The Fed held the overnight bank-to-bank Fed Funds Rate at a range of 0-0.25% and more definitively announced that they expect to wind down their mortgage bond purchases by March 31. They still said they will make a final decision on MBS buys according to market conditions, but they did say they’d wind down purchases between now and then. The Fed is about 93% into their $1.25t MBS buying that began January 2009 and has brought rates down by about 1.25%. We’ll report the latest weekly MBS buying figures tomorrow, and you can see last week’s report here.
All voting FOMC members except for one voted for today’s monetary policy decisions. The vote against was from Kansas City Fed president Thomas Hoenig, who was consistent with his inflation hawkishness and believed that an “exceptionally low federal funds rate for an extended period was no longer warranted.” The full Fed statement is below.
Full FOMC Statement
Information received since the Federal Open Market Committee met in December suggests that economic activity has continued to strengthen and that the deterioration in the labor market is abating. Household spending is expanding at a moderate rate but remains constrained by a weak labor market, modest income growth, lower housing wealth, and tight credit. Business spending on equipment and software appears to be picking up, but investment in structures is still contracting and employers remain reluctant to add to payrolls. Firms have brought inventory stocks into better alignment with sales. While bank lending continues to contract, financial market conditions remain supportive of economic growth. Although the pace of economic recovery is likely to be moderate for a time, the Committee anticipates a gradual return to higher levels of resource utilization in a context of price stability.
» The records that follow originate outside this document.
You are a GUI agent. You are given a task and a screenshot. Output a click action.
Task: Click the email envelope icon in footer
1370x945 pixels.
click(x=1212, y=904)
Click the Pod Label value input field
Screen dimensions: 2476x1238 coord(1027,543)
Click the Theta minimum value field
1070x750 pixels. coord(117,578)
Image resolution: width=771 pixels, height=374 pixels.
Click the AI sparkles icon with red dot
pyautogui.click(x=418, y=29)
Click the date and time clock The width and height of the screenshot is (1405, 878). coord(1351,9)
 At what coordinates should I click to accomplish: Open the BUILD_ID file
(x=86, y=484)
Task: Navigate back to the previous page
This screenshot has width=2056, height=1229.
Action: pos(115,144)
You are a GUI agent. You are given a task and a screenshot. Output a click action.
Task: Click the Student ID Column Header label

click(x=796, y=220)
With substantial resource slack continuing to restrain cost pressures and with longer-term inflation expectations stable, inflation is likely to be subdued for some time.
The Committee will maintain the target range for the federal funds rate at 0 to 1/4 percent and continues to anticipate that economic conditions, including low rates of resource utilization, subdued inflation trends, and stable inflation expectations, are likely to warrant exceptionally low levels of the federal funds rate for an extended period. To provide support to mortgage lending and housing markets and to improve overall conditions in private credit markets, the Federal Reserve is in the process of purchasing $1.25 trillion of agency mortgage-backed securities and about $175 billion of agency debt. In order to promote a smooth transition in markets, the Committee is gradually slowing the pace of these purchases, and it anticipates that these transactions will be executed by the end of the first quarter. The Committee will continue to evaluate its purchases of securities in light of the evolving economic outlook and conditions in financial markets.
In light of improved functioning of financial markets, the Federal Reserve will be closing the Asset-Backed Commercial Paper Money Market Mutual Fund Liquidity Facility, the Commercial Paper Funding Facility, the Primary Dealer Credit Facility, and the Term Securities Lending Facility on February 1, as previously announced. In addition, the temporary liquidity swap arrangements between the Federal Reserve and other central banks will expire on February 1. The Federal Reserve is in the process of winding down its Term Auction Facility: $50 billion in 28-day credit will be offered on February 8 and $25 billion in 28-day credit wil be offered at the final auction on March 8. The anticipated expiration dates for the Term Asset-Backed Securities Loan Facility remain set at June 30 for loans backed by new-issue commercial mortgage-backed securities and March 31 for loans backed by all other types of collateral. The Federal Reserve is prepared to modify these plans if necessary to support financial stability and economic growth.